GOLD is the first NASA mission to fly a hosted payload — an ultraviolet (UV) imaging spectrograph — on a commercial geostationary communications satellite, SES-14, when it launches on Jan. 25 from a base in French Guiana. As a spectrograph, GOLD breaks light down into its component wavelengths, measuring their intensities to understand individual chemical elements in the upper atmosphere, which is influenced by space weather, as well as weather from below.
It is designed for a two-year nominal mission at geostationary orbit some 22,000 miles above the Western Hemisphere, with a potential extended mission.
"Gathering observations from geostationary orbit above the Western Hemisphere, GOLD measures the temperature and composition of neutral gases in Earth’s thermosphere. This part of the atmosphere co-mingles with the ionosphere, which is made up of charged particles. Both the Sun from above and terrestrial weather from below can change the types, numbers, and characteristics of the particles found here — and GOLD helps track those changes," states the GOLD mission overview.
Previously, scientists believed that geomagnetic storms triggered by the sun were the major disruptors of the upper atmosphere. They now know that events like tsunamis and hurricanes can provoke changes, too, and want to explore this phenomenon further.
"Tsunamis create waves in the air, and they move upwards, which could cause changes at the boundary between Earth and space," said Sarah Jones, GOLD mission scientist, reports CNN. "GOLD is studying how to tease out effects of sun above and Earth below."
Studying the little-understood ionosphere is important because radio frequency must make its way through this layer, and changes in the ionosphere can disrupt radio signals being used in a plethora of ways, ranging from aircraft and ship navigation, military communication, down to cellphone technology and personal GPS, noted FedScoop.
GOLD scientists are particularly interested in the cause of dense, unpredictable bubbles of charged gas that appear over the equator and tropics (equatorial plasma density irregularities) blamed for some communication problems.

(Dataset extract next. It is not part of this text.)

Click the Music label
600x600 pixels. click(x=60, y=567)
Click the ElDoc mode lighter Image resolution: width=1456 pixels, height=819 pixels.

The GOLD mission is the first of two NASA missions to study the ionosphere. The second one, the Ionospheric Connection Explorer (ICON), launches later in 2018. The ICON spacecraft will be at low-Earth orbit at about 350 miles above Earth, so it will provide a closer view of the upper atmosphere ideal for "capturing detailed remote and in situ data on the forces that shape this area." GOLD, on the other hand, at some 22,000 miles above, will "build up a full-disk view of the ionosphere and upper atmosphere every half hour, providing detailed large-scale measurements of related processes."